We will also use the compute_metadata() method to store image width and height, so that we can use these to convert between absolute and relative coordinates for bounding boxes:

dataset.compute_metadata()

Now we load in the YOLO-NAS model. We’ll use the large architecture (hence the “l”) and will download pretrained weights for a version of the model trained on COCO data. For a list of available weights, see here.

from super_gradients.training import models 
model = models.get("yolo_nas_l", pretrained_weights="coco")

Generating YOLO-NAS Predictions

We can generate predictions for a single sample by passing the filepath for the sample’s image to our model’s `predict()` method, along with an optional confidence threshold:

sample = dataset.first() 
prediction = model.predict(sample.filepath, conf = 0.25)

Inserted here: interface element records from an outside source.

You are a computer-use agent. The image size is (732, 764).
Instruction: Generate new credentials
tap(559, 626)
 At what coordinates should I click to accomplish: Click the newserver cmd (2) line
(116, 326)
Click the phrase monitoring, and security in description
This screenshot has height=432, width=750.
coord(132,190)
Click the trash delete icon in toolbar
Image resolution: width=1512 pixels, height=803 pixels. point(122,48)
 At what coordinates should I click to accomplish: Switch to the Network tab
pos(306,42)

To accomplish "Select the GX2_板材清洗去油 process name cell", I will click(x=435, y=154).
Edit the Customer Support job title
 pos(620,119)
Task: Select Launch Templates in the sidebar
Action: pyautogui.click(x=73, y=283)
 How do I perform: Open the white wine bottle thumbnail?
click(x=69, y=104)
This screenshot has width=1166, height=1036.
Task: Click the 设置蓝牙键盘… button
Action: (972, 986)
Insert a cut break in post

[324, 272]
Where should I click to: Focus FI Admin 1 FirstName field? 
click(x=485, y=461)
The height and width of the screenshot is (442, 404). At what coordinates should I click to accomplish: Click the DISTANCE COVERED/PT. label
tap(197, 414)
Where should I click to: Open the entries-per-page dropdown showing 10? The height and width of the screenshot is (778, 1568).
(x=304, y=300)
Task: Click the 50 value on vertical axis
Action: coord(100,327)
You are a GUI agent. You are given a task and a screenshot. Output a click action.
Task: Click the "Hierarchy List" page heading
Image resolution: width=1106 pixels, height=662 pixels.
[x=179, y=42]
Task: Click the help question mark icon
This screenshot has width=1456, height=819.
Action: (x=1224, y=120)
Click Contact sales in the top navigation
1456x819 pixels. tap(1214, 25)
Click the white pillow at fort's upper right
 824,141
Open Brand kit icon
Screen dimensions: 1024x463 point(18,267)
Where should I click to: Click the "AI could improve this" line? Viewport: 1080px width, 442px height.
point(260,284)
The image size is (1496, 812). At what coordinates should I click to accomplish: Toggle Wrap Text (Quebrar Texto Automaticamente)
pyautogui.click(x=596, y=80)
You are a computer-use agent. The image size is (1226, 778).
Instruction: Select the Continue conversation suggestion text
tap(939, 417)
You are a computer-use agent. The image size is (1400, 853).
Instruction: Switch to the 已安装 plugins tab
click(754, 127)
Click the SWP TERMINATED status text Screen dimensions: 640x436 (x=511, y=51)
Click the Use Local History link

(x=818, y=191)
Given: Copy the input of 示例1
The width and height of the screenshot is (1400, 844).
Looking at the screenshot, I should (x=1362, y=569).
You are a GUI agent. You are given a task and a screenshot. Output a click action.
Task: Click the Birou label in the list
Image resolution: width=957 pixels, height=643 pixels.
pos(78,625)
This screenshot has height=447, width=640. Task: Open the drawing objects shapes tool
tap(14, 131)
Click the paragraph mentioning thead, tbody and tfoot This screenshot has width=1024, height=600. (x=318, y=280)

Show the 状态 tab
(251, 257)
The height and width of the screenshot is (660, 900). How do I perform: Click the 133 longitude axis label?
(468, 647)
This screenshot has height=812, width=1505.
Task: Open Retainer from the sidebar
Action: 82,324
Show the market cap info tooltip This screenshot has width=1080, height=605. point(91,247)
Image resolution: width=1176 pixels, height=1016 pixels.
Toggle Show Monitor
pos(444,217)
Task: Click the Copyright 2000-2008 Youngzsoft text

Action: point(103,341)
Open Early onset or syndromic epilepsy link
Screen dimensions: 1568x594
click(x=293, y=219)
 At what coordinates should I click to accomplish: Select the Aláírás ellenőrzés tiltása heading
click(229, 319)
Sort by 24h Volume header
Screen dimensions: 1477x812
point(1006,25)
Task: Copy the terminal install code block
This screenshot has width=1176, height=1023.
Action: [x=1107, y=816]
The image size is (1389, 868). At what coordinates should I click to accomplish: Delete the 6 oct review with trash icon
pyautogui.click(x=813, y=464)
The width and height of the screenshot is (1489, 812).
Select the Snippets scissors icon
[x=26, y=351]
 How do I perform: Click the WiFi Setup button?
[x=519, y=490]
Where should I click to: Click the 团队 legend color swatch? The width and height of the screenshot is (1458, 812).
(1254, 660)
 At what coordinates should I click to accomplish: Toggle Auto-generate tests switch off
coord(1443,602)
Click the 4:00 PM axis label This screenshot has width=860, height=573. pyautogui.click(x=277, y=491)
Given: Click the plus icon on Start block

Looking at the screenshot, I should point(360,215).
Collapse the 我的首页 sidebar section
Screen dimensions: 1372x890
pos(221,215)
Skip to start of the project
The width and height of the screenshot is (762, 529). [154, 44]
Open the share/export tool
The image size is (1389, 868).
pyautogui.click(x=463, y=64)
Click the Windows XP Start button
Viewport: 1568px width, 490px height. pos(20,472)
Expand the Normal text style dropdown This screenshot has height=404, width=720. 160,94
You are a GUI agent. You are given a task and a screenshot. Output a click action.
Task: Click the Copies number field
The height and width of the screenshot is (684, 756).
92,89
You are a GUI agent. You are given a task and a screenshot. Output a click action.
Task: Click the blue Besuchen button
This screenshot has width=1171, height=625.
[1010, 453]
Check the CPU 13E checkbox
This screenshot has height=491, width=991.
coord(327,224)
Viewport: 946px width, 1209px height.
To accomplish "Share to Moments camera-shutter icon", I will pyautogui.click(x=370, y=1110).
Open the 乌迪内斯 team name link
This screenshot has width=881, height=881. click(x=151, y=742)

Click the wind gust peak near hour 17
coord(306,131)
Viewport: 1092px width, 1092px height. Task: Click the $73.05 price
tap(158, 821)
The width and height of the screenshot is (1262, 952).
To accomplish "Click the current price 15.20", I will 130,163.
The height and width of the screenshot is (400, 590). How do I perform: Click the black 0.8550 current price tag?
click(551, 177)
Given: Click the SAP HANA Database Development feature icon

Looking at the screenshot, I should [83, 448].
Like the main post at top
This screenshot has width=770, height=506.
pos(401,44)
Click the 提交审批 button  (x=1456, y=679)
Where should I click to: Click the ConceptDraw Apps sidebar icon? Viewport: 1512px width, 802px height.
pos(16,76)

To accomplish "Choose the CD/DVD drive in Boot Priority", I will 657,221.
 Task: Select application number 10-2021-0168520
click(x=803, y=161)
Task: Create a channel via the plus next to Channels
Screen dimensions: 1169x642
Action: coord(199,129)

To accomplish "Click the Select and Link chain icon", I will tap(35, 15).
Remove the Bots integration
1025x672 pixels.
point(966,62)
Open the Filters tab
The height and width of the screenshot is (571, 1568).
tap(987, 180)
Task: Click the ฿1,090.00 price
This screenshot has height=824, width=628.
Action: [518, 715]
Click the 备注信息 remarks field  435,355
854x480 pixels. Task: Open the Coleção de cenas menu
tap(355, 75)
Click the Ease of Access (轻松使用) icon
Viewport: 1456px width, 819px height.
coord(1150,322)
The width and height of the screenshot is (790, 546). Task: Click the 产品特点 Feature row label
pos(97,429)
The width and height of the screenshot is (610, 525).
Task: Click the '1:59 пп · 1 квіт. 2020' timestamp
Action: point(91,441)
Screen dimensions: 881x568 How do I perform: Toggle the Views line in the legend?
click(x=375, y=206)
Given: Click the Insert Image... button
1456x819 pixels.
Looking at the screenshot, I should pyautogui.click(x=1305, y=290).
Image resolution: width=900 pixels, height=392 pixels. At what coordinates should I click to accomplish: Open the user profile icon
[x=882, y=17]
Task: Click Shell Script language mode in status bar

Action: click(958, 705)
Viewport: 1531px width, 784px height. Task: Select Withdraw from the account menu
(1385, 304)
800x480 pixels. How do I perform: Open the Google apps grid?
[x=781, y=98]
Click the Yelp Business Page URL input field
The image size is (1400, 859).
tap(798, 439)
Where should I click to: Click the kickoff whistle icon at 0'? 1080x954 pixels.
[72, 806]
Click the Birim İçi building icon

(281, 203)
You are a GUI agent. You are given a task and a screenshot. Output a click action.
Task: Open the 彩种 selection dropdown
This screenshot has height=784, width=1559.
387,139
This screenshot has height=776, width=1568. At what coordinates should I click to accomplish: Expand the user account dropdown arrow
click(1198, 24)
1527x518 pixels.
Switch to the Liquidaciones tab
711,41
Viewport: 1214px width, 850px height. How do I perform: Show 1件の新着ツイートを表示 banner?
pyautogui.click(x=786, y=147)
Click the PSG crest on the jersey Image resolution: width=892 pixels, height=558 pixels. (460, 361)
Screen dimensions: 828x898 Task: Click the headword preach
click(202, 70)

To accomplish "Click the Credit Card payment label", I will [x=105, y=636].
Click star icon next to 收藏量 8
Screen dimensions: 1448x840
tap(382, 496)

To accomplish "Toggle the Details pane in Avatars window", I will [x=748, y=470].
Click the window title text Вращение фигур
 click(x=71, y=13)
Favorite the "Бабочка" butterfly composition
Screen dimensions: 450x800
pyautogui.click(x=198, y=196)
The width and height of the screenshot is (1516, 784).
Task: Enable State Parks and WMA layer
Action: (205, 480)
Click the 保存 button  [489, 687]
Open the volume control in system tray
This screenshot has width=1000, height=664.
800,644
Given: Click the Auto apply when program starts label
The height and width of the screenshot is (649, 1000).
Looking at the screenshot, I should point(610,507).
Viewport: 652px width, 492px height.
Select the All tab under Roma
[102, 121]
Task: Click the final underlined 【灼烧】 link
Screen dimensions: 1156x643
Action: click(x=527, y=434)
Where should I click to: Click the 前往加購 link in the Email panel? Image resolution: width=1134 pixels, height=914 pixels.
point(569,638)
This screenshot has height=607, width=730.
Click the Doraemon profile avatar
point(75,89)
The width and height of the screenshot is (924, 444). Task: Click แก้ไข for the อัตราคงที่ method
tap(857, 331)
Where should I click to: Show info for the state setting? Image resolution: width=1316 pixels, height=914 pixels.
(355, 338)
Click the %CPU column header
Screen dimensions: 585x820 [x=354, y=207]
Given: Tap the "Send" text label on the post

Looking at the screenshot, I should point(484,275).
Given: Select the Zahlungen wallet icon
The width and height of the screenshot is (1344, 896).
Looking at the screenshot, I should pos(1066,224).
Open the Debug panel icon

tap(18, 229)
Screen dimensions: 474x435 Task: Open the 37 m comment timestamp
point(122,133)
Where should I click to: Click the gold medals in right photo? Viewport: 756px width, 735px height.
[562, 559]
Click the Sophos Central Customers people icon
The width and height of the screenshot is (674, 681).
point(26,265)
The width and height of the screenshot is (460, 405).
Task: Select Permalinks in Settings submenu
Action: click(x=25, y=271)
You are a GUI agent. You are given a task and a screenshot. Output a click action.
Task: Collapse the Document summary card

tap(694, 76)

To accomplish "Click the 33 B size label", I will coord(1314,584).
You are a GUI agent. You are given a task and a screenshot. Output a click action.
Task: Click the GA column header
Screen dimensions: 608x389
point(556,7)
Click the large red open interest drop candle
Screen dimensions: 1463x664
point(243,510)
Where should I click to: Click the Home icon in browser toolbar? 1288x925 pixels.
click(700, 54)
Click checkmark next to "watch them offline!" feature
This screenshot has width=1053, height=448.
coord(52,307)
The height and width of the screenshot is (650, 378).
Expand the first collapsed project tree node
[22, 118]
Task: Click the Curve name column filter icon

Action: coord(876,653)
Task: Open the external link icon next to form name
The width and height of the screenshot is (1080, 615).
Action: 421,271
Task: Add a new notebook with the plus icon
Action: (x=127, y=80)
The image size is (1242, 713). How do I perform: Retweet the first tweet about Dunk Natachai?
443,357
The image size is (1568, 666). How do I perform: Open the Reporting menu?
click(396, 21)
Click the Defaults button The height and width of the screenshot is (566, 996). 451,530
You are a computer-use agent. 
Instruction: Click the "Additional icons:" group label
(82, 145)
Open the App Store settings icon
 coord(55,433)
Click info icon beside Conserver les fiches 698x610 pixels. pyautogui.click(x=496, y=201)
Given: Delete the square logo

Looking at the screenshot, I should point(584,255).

We can then visualize the object bounding boxes drawn onto the image with the show() method for the SuperGradient DetectionResult:

prediction.show()
YOLO-NAS predictions visualized with SuperGradient’s visualizer

To efficiently generate predictions for all of the images in our dataset, we batch these operations by passing the model the names of all the filepaths for all of our images:

fps, widths, heights = dataset.values(
["filepath", "metadata.width", "metadata.height"]
)

## batch predictions
preds = model.predict(fps, conf = confidence)._images_prediction_lst

To load these predictions into FiftyOne, we need to first convert these into Detection label objects. This will require accessing the internals of the prediction objects, extracting the confidence, labels, and bounding boxes.

We can access this information via the _images_prediction_lst attribute of the prediction objects. Let's see what this looks like for a single image.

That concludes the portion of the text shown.